### The data

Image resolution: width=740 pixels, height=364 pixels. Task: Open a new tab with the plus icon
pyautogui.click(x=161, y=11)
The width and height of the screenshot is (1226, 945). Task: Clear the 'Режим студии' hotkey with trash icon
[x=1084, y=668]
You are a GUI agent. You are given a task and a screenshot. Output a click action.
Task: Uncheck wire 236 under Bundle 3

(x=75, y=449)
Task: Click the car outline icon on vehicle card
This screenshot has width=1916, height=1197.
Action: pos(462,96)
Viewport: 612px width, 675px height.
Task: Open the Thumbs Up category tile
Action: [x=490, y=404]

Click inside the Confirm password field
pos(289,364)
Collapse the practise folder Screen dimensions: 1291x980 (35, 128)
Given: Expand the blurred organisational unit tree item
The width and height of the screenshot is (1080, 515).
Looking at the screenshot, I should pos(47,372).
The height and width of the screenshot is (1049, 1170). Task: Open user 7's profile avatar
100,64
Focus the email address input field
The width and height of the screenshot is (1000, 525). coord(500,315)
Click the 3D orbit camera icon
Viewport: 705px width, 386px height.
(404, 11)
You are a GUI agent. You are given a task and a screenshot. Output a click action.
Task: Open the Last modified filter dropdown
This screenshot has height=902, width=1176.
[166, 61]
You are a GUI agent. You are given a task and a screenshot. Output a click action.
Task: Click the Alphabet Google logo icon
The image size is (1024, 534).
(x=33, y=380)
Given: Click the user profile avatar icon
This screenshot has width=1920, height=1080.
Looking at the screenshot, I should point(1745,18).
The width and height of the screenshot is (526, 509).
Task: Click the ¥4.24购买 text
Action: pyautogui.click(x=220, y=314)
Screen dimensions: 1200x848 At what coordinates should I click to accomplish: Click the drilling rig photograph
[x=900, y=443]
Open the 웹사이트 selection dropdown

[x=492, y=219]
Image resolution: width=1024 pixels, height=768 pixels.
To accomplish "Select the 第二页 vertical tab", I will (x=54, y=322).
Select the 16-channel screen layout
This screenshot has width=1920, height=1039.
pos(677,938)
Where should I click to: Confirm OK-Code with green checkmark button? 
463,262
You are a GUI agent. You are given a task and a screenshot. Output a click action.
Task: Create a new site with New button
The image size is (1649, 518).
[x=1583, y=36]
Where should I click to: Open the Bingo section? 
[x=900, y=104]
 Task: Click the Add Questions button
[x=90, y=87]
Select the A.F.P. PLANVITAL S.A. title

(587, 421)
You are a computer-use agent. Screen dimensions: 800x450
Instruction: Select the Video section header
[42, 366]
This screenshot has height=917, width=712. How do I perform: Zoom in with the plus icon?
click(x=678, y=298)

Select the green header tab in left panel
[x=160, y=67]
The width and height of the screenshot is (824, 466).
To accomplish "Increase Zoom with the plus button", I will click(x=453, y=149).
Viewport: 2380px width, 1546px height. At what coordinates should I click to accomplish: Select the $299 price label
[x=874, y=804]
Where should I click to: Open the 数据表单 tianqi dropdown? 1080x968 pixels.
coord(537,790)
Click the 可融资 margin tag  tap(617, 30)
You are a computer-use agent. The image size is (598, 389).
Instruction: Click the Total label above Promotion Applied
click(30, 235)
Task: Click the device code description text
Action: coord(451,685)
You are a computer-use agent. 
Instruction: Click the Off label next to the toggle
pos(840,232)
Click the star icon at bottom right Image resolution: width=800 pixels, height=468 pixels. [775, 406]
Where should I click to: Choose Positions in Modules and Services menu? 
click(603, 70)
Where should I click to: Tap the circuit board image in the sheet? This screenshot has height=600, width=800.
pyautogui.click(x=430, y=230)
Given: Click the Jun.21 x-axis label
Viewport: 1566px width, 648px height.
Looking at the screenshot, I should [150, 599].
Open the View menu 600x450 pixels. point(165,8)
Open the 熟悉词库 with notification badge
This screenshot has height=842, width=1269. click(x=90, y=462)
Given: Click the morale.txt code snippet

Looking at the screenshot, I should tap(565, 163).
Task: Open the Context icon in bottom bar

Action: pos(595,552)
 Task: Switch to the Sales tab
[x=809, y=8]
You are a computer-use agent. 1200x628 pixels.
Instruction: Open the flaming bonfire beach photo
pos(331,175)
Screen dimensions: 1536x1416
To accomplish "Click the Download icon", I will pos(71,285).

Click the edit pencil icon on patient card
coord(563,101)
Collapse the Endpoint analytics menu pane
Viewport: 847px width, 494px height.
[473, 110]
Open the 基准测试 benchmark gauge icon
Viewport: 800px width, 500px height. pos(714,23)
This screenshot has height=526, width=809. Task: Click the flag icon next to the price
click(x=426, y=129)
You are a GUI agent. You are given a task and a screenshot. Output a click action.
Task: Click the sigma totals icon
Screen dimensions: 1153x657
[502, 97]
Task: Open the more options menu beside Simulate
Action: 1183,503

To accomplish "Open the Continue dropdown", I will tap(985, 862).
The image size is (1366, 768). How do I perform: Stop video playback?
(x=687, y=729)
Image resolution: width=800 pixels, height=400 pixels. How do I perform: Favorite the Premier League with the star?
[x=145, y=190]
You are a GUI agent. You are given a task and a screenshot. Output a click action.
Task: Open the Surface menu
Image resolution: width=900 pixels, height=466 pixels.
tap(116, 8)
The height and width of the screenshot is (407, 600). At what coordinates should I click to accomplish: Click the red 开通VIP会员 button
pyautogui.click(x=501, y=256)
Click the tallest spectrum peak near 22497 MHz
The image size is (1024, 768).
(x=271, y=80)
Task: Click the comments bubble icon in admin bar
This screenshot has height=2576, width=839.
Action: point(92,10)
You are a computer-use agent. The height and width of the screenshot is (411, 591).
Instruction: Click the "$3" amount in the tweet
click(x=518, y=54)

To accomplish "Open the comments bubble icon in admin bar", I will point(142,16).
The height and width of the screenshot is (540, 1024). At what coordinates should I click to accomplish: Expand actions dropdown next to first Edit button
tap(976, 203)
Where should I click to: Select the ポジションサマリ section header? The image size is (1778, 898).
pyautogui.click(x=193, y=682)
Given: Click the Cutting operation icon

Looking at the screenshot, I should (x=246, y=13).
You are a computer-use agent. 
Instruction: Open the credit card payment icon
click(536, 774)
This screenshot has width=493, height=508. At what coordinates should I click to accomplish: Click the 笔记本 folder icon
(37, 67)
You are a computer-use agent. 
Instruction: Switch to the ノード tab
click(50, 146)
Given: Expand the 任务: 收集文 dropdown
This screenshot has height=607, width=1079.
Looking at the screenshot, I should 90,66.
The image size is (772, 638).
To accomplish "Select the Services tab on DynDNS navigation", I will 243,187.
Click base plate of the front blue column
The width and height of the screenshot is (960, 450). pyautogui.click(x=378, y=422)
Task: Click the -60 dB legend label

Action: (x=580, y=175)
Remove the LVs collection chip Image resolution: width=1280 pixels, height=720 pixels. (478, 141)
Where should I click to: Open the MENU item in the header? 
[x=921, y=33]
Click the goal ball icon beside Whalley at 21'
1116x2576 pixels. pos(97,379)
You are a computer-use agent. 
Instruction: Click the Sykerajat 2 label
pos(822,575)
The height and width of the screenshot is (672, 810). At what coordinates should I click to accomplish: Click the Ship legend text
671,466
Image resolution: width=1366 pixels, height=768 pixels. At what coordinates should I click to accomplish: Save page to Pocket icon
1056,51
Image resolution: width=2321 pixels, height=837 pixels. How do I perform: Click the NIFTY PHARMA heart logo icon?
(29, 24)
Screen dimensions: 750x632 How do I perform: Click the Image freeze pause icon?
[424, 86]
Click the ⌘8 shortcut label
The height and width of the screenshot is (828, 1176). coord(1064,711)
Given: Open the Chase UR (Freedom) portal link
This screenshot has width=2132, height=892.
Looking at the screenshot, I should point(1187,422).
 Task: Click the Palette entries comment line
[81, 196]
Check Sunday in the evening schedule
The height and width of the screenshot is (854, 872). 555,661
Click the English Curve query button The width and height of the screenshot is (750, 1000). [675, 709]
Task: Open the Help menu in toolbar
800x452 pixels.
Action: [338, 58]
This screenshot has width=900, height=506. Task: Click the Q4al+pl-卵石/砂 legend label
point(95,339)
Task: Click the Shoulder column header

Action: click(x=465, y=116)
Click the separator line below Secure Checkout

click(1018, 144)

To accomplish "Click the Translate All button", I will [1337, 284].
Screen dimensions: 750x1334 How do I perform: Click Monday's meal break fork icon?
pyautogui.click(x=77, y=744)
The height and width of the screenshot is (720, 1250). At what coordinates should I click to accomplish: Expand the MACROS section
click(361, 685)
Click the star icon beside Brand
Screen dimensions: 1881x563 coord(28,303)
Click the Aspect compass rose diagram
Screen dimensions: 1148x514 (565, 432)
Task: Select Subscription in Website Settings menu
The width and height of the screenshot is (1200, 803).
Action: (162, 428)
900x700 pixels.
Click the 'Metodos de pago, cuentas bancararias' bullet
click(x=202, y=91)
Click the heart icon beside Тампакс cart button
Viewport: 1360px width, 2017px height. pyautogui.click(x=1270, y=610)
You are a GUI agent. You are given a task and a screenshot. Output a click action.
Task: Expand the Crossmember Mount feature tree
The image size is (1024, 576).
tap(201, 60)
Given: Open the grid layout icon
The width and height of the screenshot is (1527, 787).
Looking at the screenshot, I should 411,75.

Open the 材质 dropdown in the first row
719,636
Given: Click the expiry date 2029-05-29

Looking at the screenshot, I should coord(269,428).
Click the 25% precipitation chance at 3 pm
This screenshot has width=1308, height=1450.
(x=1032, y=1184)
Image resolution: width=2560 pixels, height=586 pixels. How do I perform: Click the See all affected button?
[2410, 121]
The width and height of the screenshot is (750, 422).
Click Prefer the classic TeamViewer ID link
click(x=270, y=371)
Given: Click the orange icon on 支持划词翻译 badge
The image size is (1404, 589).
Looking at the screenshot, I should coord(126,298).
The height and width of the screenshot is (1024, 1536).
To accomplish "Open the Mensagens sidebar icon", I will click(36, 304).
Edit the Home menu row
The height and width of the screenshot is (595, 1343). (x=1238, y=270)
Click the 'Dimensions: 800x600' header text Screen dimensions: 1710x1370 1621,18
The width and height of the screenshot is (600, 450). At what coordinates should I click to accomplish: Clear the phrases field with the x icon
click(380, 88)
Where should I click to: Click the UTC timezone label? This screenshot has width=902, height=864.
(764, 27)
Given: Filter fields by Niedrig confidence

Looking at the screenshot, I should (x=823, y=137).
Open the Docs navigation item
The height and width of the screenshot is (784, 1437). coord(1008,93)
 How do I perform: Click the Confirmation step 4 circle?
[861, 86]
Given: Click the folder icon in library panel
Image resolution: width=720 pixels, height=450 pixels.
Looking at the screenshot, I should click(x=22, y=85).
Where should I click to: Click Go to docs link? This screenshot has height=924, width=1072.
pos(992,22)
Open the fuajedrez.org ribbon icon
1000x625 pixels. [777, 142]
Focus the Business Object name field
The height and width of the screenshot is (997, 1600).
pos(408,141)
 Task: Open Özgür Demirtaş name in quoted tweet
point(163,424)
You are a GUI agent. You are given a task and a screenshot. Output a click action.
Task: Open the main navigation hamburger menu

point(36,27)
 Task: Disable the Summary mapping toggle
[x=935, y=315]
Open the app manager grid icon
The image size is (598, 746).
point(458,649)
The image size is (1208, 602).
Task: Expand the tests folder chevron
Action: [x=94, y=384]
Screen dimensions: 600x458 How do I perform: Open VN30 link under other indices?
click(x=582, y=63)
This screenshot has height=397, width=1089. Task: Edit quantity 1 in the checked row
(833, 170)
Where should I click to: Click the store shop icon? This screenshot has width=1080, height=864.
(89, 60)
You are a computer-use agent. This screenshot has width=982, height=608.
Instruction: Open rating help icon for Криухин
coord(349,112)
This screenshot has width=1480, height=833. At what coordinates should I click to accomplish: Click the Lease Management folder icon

######

### Exercise aim
Give again, exactly as written, every line from the first one above through the line that has "Task: Click the car" in it.

### Solution to the exercise
Image resolution: width=740 pixels, height=364 pixels. Task: Open a new tab with the plus icon
pyautogui.click(x=161, y=11)
The width and height of the screenshot is (1226, 945). Task: Clear the 'Режим студии' hotkey with trash icon
[x=1084, y=668]
You are a GUI agent. You are given a task and a screenshot. Output a click action.
Task: Uncheck wire 236 under Bundle 3

(x=75, y=449)
Task: Click the car outline icon on vehicle card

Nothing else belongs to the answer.